Ma dov’è il diaframma toracico, che forma ha? Assomiglia ad un’architettura a cupola, con il suo centro frenico che separa la cavità toracica da quella addominale; lunghe fibre muscolari verticali, collocate prevalentemente posteriormente e lateralmente, lungo le ultime sei costole, tra l’apice della cifosi dorsale e la lordosi lombare; e due lunghi pilastri che lo ancorano alle prime vertebre lombari.  A livello posturale, rappresenta un fondamentale elemento di collegamento tra le diverse aree del tronco, non esclusa la testa che si ricollega ad esso attraverso le cervicali e l’esofago. Questo non per voler approfondire troppo gli aspetti anatomici, ma solo per accendere una piccola luce sulla sua cruciale importanza. Di cosa ci preoccupiamo noi, invece? Di tonificare i glutei, l’addome, insomma della prova costume, trascurando completamente aspetti funzionali ben più importanti. Il diaframma, grazie alla sua mobilità e alle sue inserzioni, fornisce un profondo massaggio su tutta la colonna vertebrale, nutrendo i dischi e facendoli respirare. In inspiro la colonna si decomprime, in espiro ritrova le sue lordosi e cifosi. Ad essa sono collegate la cinta pelvica e quella scapolare, ponte verso la mobilità degli arti. Anche queste articolazioni, sebbene possano apparire quasi saldate, dovrebbero muoversi insieme al movimento del diaframma. Quando ciò non avviene si va incontro a degenerazioni dell’anca, del ginocchio, fino al piede o del braccio, la famosa scapola congelata.

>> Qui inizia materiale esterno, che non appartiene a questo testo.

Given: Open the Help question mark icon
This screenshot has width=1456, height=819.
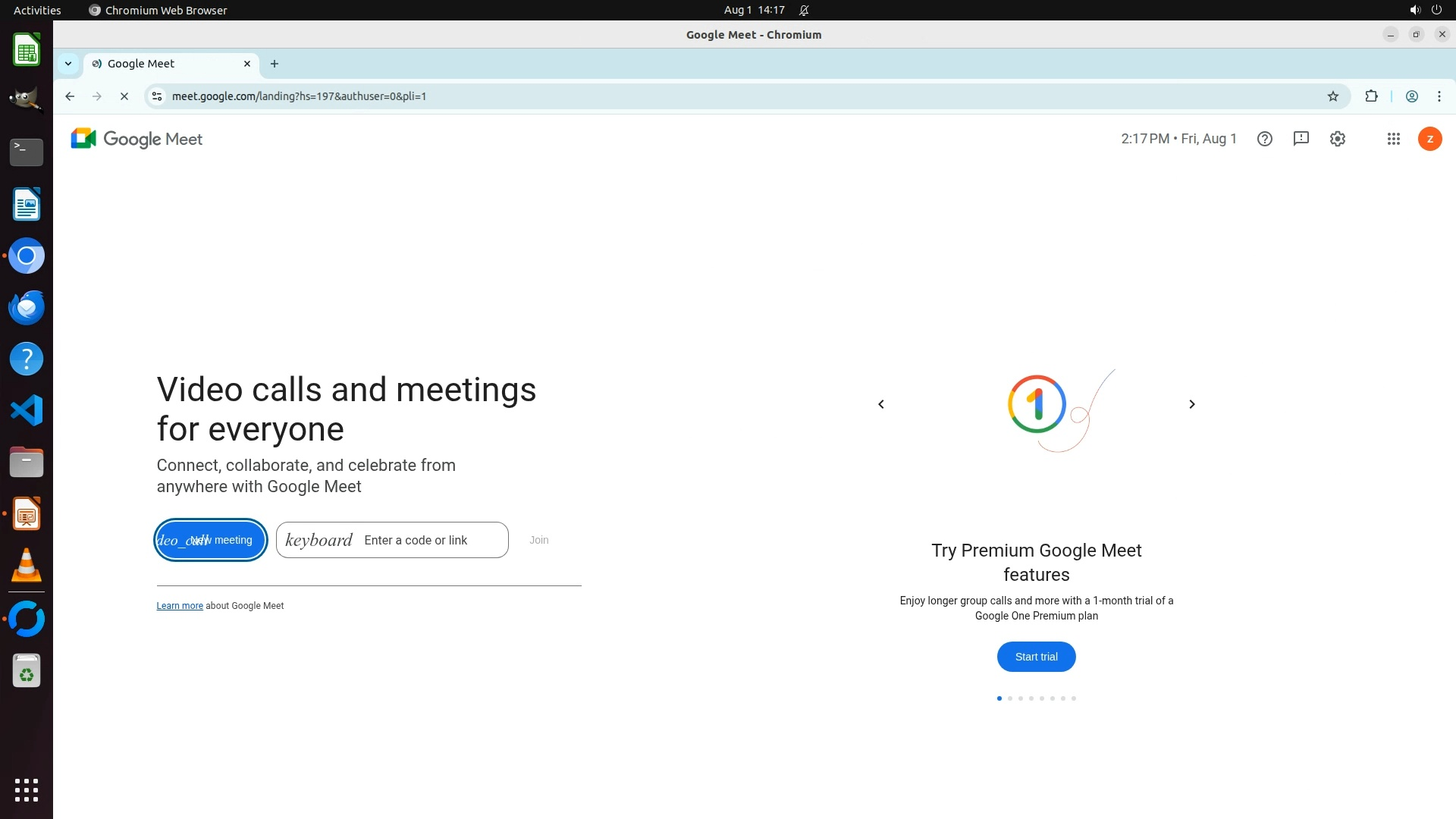Looking at the screenshot, I should pos(1264,139).
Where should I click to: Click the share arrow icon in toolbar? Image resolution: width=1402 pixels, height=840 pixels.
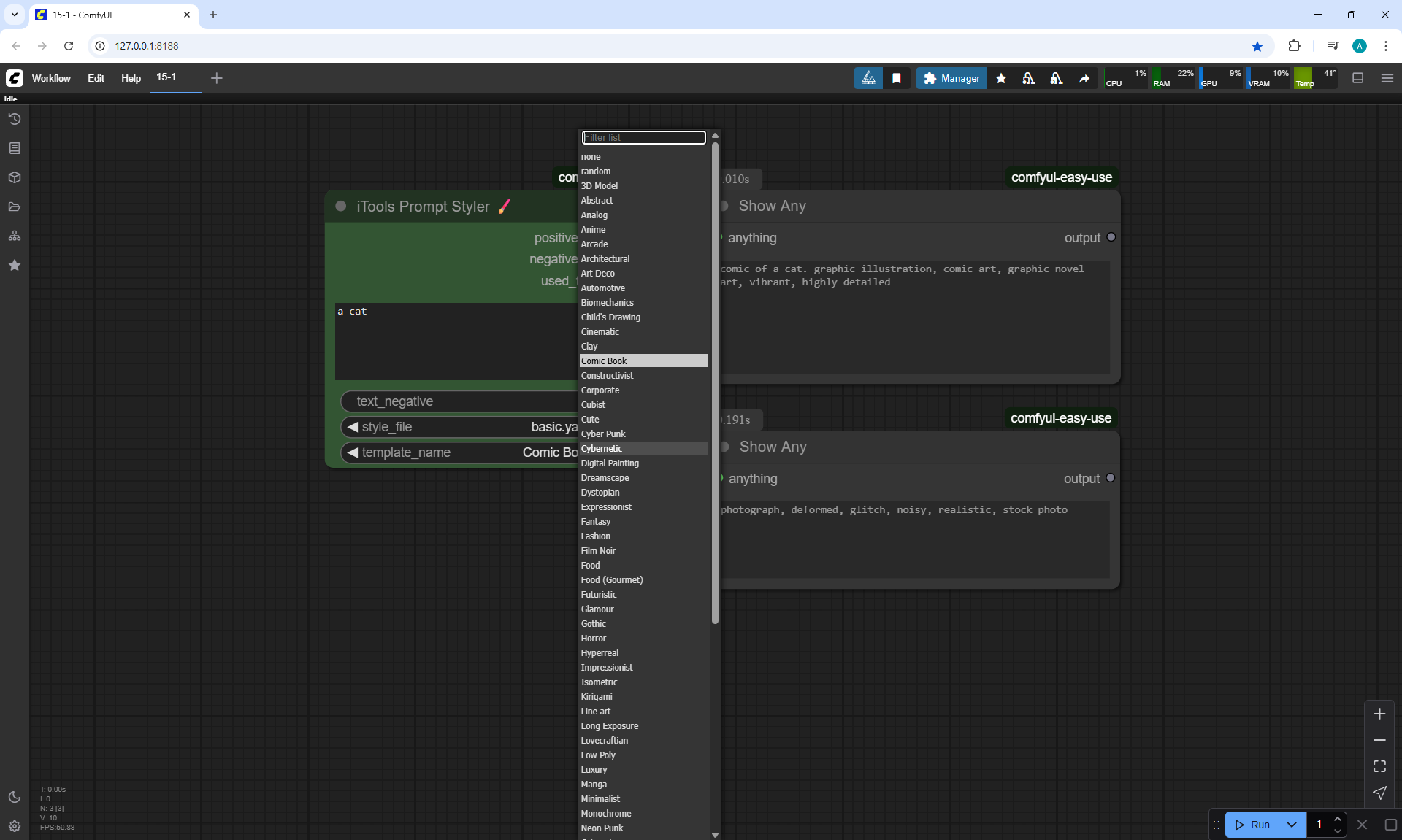pyautogui.click(x=1084, y=78)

Oltre all’aspetto di respirazione articolare, il diaframma si occupa anche della salute dei nostri organi interni. Sopra, cuore e polmoni che siedono su di esso come su un trono. I polmoni si riempiono e si svuotano grazie alla sua azione, e anche il cuore riceve un grande aiuto nella spinta del sangue venoso. Mentre al di sotto del centro frenico, gli organi dell’addome vengono stimolati da questo continua azione di attivazione e rilasciamento, evitando stagnazioni e quindi processi infiammatori o degenerativi.

La mobilità del diaframma è inspiratoria, cioè si contrae per far scendere il centro frenico e creare una pressione negativa a livello toracico che fa sì che l’aria venga aspirata dall’esterno verso l’interno dei polmoni, mentre si rilascia in espiro, creando una compressione che fa uscire l’aria dai polmoni verso l’esterno. Ovviamente, ma non è poi così ovvio, il diaframma non fa tutto da solo. Ha aiutanti importanti di cui parleremo un’altra volta.

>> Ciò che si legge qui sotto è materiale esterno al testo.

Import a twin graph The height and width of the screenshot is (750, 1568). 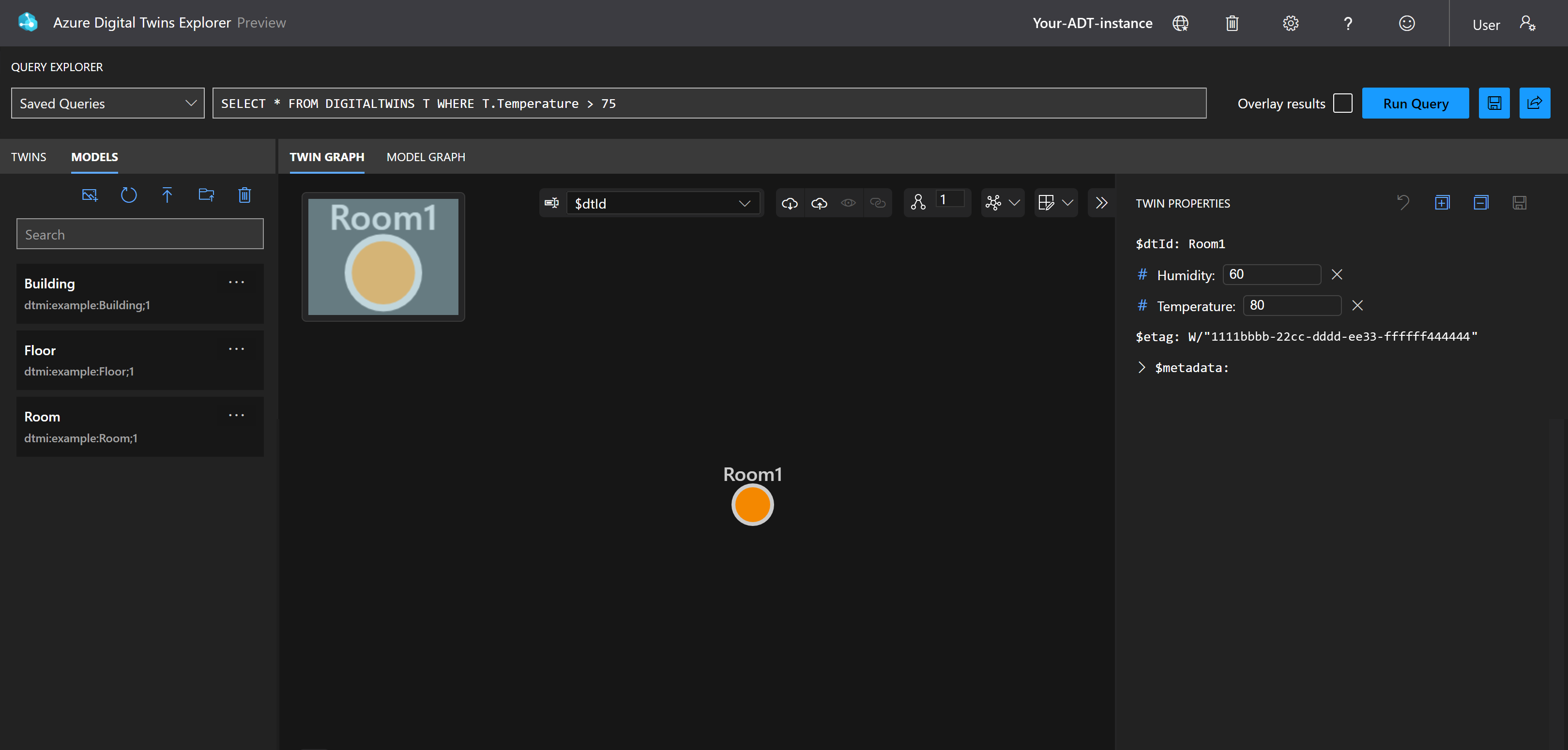790,203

Per ora ecco un piccolo esercizio. Mettiamoci comodamente seduti su una sedia. Portiamo il tronco leggermente in avanti in modo da essere ben appoggiati sullo spazio del bacino. Osserviamo il respiro che esce dal naso e rientra dal naso. Dove lo percepiamo? In addome, sulle clavicole? Proviamo a portare la consapevolezza posteriormente sulla colonna. Durante l’espiro lasciamola appoggiare verso terra, una vertebra alla volta rispettando le sue curve fisiologiche. Percepiamo il peso dei volumi testa-torace-addome che si fondano uno sull’altro. Svuotiamo, lasciamo andare ogni tensione e pensiero inutile. Quando arriviamo al fondo, e solo allora, iniziamo ad alleggerire la colonna in inspiro, dal basso verso l’alto. Facciamolo per qualche minuto ogni giorno. Vedrete che il vostro respiro vi porterà sulle ali di una maggiore libertà: di movimento e di pensiero.